Entitlement:  If I want it, I deserve to have it.
Pragmatism:  Because I am entitled to what I want, the ends justify the means.
Narcissism:  Rules do not apply to me.  Therefore, no one shall deny me what I want or get in my way.

You probably know people like this.  Have you ever heard your Mama say, “They are getting too big for their britches.”?  Or, “You come down off that high horse.”  Do you know someone who could be described as pompous, conceited, arrogant, egotistical, prideful, “full of themselves” or a braggart?  Have you met someone who seems to have a “superiority complex”?  Do you know people who think of themselves as “God’s gift to the world”?  Do they have a very high (perhaps wrongly so) opinion of themselves?  Do they act, speak and convey an attitude that says, “I am better than you.”?  These are a few examples of people who have high self-esteem.  Some examples from history are Adolf Hitler, Joseph Stalin, Osama bin Laden, and Saddam Hussein.  Each of these men determined that they were superior to some other group of people.  Then they went out of their way to eliminate those people they considered inferior.

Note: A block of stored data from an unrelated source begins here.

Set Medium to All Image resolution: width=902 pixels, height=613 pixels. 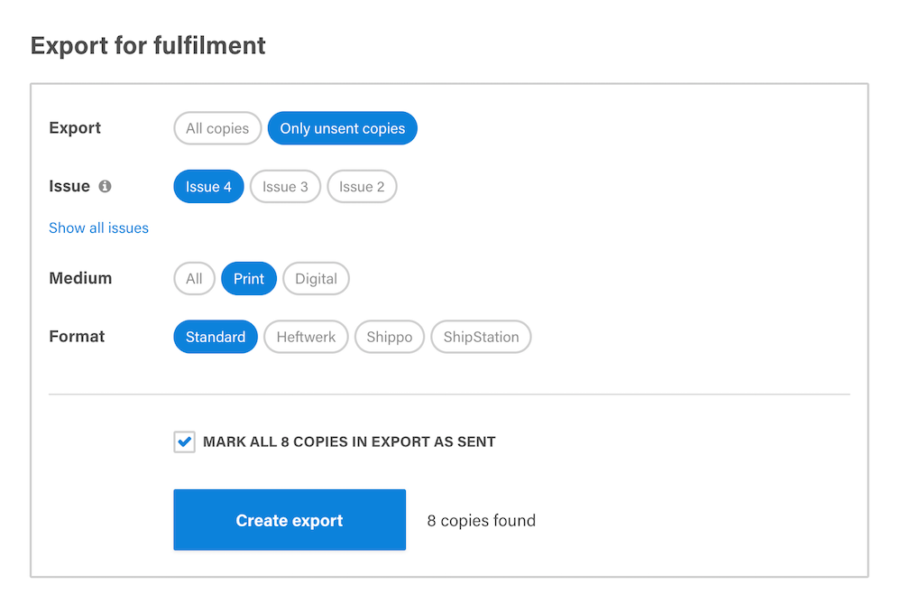pos(195,279)
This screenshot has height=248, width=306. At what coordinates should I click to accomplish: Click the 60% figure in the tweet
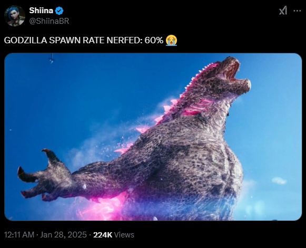coord(154,40)
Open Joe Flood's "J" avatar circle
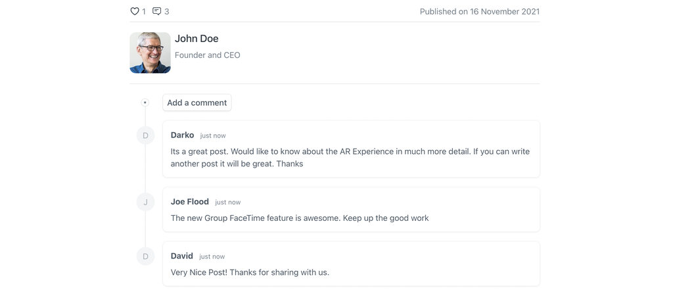 [x=145, y=202]
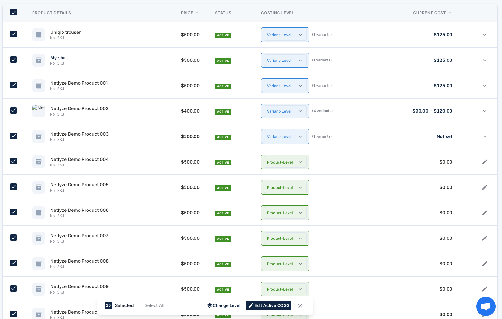Click the Edit Active COGS button
Screen dimensions: 502x319
(269, 305)
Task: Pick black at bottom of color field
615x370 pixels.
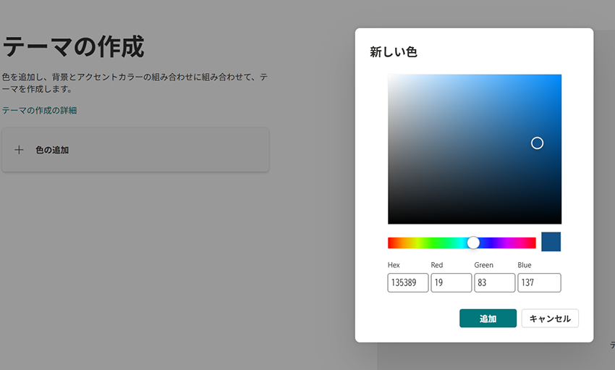Action: 474,222
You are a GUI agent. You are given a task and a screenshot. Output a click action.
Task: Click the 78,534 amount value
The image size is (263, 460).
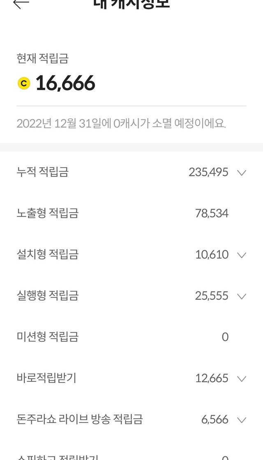point(212,213)
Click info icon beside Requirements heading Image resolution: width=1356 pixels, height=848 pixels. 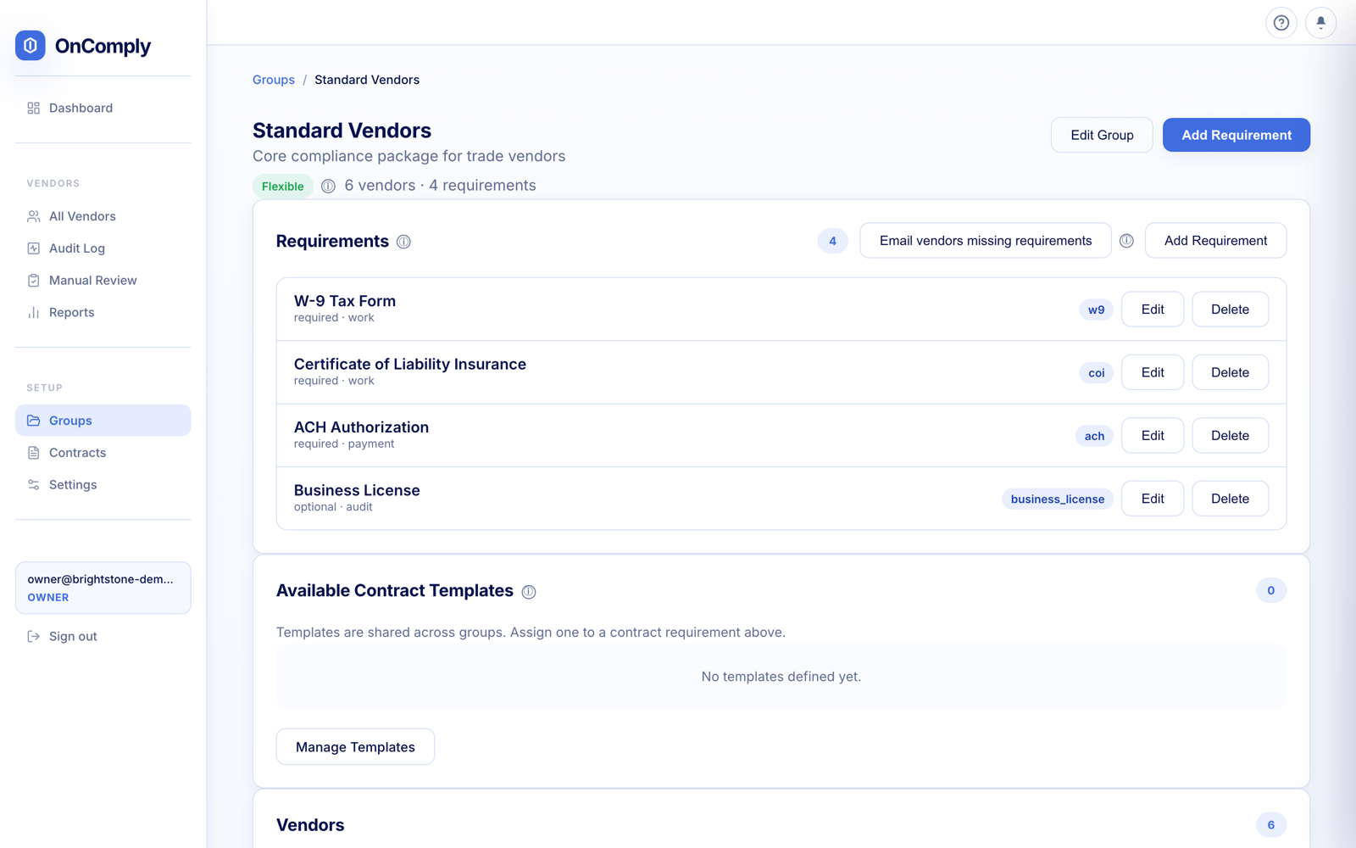[403, 242]
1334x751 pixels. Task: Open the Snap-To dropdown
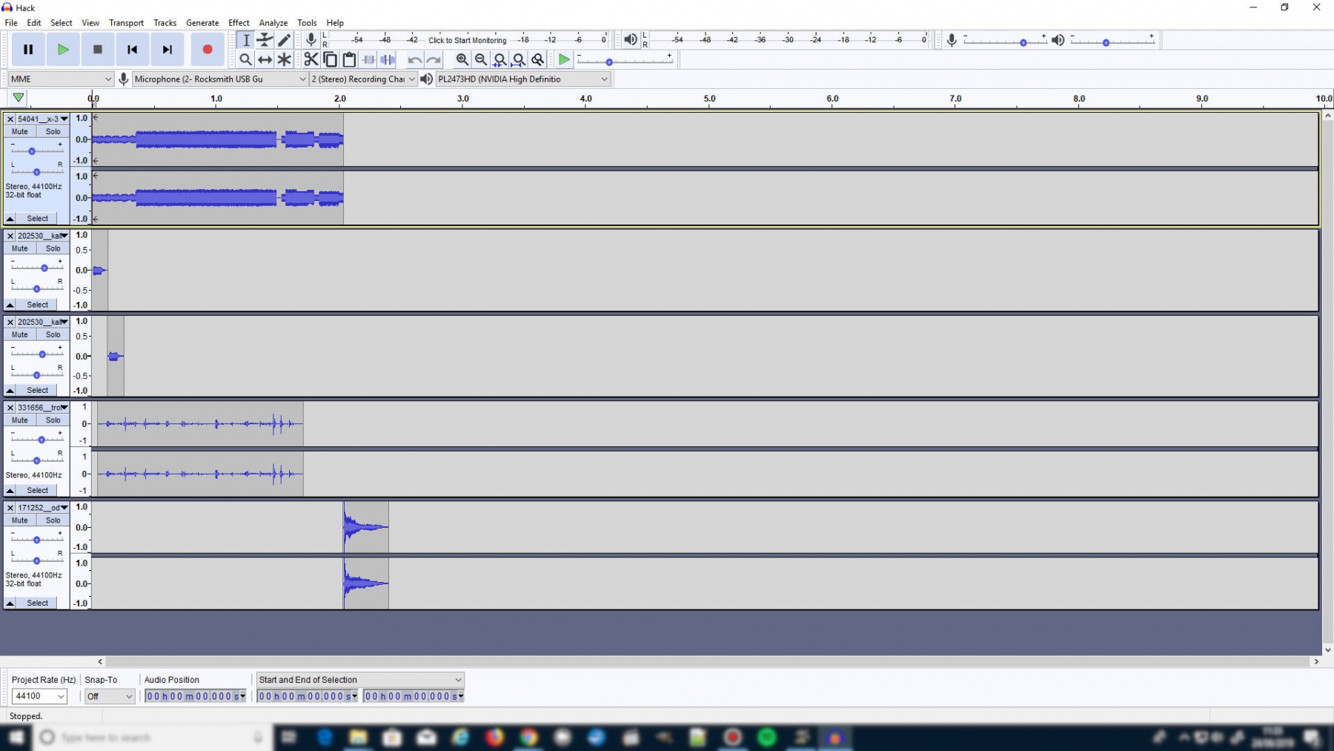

People like those just described are not people with whom I like to spend a lot of time.  I do not even want to be remotely associated with them, in most cases.  And, I sure do not want my kids growing up to be like them.  It is not just the Hitlers and the Stalins of history.  It is the playground bully who arrogantly believes he is better than my child and therefore has the right to take his lunch money or control which part of the playground he can play on.  It is the peer who thinks he is the best and only person to take on some role or another, in the process demeaning and alienating all others.  It is the student who refuses to follow the rules because they don’t apply to him.  These are the children who we are told need to have an increase in self-esteem, regardless of the research that shows that increasing their self-esteem may only make the problem worse. 

Selflessness

It is my contention that instead of increasing our children’s self-esteem, we need to be fostering an attitude of selflessness in our children.  We need to be combating the mentality that “it is all about me.”  I want my children to be more like the people who are known to be selfless.  I want them to be known as helpful, kind, respectful people.  I want them to grow up to be like the people from history who were never described as being selfish, arrogant, prideful or full of themselves.  Three examples are Mother Theresa, Mahatma Gandhi and Jesus Christ.  

Realistic Sense of Self

I believe that instead of working to help our children have high self-esteem, we need to help our children have a realistic sense of themselves, knowing their gifts, skills, talents and abilities, BUT also being aware of their limitations and faults.  They need to learn to work WITH their strengths and work ON their weaknesses, to help strengthen them.  We should not be inflating our children’s egos with empty praise and flattery.  Instead, we should be guiding them to become the kinds of people who will care for others first, respect their leaders and honor one another.

Self-respect

Similar to selflessness and a realistic sense of self is self-respect.  It is a common misconception that self-esteem and self-respect are synonymous, when in fact they could not be more different.  Self-esteem is dependent on external factors for growth.  It comes from praise, flattery and is often found in experiences in which the child is incapable of failing (planned success).  Self-respect is internal.  As a person treats others with respect, regardless of their “station” in life, self-respect increases along with a sense that they are doing something positive.  Self-esteem is self-focused.  It is “all about me” and what others should be doing for me. Self-respect is primarily focused on doing for, caring for and meeting the needs of others.  To quote John Rosemond, “the fundamental difference between self-respect and self-esteem is the difference between wanting to do for others (looking for opportunities to be of service), and wanting/expecting others to do for you (wanting to be served).”  (“Parenting by the Book”, p. 75)

Conclusion

Avoiding high self-esteem does not mean we should never praise our children, point out their accomplishments or encourage them with words, actions and rewards.  It means we should accurately and honestly give our children feedback and help them self-evaluate.  Ask questions.  “How do you think you did?”  “Do you think that [insert behavior, task, activity, etc.] was a good idea?  Why or why not?”  “What could you have done better?”  “What did you do well?”  Then, add your input, both the positive and the negative.  Tell them if you think they did well, if you are proud of something they accomplished or if they showed themselves to be a hard worker who did not give up when things got hard.  Give them a hug, a high five, a pat on the back or a smile and a wink.  But, don’t fill them with empty words, awards or actions just meant to make them feel better about themselves.  Be honest.  Tell them how they could improve.  In the real world, every action, project and competition will not result in a winner every time.  Not everyone can be a winner, a leader or go home with a trophy.  Life is full of disappointments.  We should be about teaching our kids how to deal with disappointments and move past them.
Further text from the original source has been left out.